Aiden Brookes was camping with friends at the time
A 16-year-old boy was crushed to death by falling stones in a cave which had probably been unsettled by the heat from his camp fire, an inquest heard.
Aiden Brookes, from Bridgnorth in Shropshire, was killed at the nearby Hermitage Caves on 6 April.
The inquest, at Bridgnorth Council Chamber, heard how about 20 young people were at the caves that night and lit a fire at the mouth of one of them.
South Shropshire Coroner Anthony Sibcy recorded a verdict of accidental death.
The hearing was told how Aiden, who was a keen rugby player and cricketer, had fallen asleep next to the camp fire that had been lit.
It was then that the sandstone slab fell on him.
Geology expert Andrew Bowden told the inquest that a pre-exisiting weakness in part of the 1,000-year-old cave would have combined with the heat of the fire to cause about 200kg of rock to fall away from an overhang.
'Very loud bang'
The inquest, which is being held in front of the South Shropshire Coroner, heard how two young people who went to help Aiden had been nominated for bravery awards.

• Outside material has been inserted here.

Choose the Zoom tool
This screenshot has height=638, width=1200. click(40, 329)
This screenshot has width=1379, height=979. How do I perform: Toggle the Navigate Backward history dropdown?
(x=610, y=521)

Zakk Griffiths, who is in line for an award from the Royal Humane Society, described in the hearing how he went into the cave with a friend following the roof collapse.
He said that after helping to remove the sandstone from Aiden, he and another teenager lifted him out of the cave and tried to resuscitate him.
Jessica Wright, 19, told the hearing she had also been hit in the rock fall at about 0220 GMT that night.
She said: "At the point where the cave collapsed, Aiden was lying in front of the fire.
"He was smiling and asleep. I got up to change the music over when I heard this deafening rumble and I just remember falling face forward."
Philip West, another young person who had been at the site, said he had been standing outside with some others in a circle when there was a "very loud bang" from the caves.
The 1,000-year-old caves are classed as an ancient monument
He said: "As that bang happened, I looked up and saw very large chunks of rock separating themselves from the roof and to the right of the cave."
Pc Philip Knock described how the scene had been chaotic when he arrived, four minutes after police had been called.
He said: "Everyone there that helped in some way was very brave.
"That cave or that overhang could easily have collapsed further - to put yourself in that area was a very brave thing to do."
The coroner concluded that it was more likely than not that the fire had acted as a "trigger" for the wedge of rock to fall.
The caves, which are classed as a scheduled ancient monument, have been used for years by young people locally as a place to meet.
The inquest heard how the owner of the land, a private estate, was now seeking permission from the government to put up fencing to prevent anyone accessing the caves.